SHORT EXERCISE: Lay out as a numbered list only the part of the data that opens with the line containing "3 in chart (b)?" and closes with the line containing "pos(1583,759)", both lines included. Leave out any blank lines.

Source records:
^^^^

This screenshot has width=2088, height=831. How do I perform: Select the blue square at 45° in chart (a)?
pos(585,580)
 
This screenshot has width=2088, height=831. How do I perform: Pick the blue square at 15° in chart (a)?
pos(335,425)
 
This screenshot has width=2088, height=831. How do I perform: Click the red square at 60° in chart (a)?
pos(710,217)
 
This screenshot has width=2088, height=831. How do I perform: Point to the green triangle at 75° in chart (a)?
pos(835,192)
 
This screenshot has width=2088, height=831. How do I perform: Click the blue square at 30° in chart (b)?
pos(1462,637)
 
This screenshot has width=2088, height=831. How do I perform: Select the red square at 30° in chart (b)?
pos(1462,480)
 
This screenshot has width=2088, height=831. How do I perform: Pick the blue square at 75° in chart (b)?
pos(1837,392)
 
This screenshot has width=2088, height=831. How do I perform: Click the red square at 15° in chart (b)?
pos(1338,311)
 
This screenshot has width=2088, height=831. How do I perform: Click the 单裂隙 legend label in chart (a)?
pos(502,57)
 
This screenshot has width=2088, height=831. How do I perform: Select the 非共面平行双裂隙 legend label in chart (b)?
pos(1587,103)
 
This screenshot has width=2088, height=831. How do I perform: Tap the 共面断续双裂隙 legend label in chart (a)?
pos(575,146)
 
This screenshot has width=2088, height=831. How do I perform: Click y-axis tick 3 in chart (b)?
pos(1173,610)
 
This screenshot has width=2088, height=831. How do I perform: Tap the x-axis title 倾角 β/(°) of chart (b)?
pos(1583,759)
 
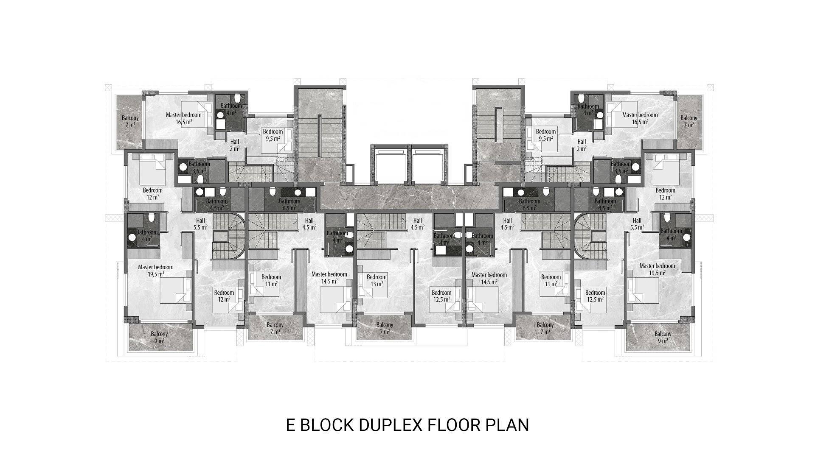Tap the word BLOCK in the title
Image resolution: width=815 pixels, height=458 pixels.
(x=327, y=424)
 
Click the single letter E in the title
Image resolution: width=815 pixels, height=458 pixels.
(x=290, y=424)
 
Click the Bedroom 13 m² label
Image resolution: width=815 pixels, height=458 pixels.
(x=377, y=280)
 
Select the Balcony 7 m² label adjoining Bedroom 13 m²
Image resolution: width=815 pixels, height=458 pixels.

^^^^

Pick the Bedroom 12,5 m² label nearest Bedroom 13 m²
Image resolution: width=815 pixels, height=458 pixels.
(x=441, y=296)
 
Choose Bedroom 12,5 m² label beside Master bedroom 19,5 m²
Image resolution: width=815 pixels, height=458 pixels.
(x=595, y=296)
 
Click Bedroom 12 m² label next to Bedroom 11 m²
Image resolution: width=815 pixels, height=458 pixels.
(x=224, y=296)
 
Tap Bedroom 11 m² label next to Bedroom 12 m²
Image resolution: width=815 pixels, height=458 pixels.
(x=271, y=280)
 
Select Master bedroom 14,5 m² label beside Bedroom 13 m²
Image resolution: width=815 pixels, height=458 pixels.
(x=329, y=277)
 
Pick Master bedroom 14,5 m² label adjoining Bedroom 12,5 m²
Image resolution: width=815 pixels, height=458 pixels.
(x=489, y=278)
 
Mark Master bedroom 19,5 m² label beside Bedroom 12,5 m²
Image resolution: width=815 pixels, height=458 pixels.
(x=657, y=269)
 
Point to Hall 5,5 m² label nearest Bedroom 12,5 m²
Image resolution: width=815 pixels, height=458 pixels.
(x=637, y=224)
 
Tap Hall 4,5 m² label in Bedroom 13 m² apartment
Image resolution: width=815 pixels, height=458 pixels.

^^^^

CORRECT OUTPUT:
1. This screenshot has width=2088, height=831. How do I perform: Click y-axis tick 3 in chart (b)?
2. pos(1173,610)
3. This screenshot has width=2088, height=831. How do I perform: Tap the x-axis title 倾角 β/(°) of chart (b)?
4. pos(1583,759)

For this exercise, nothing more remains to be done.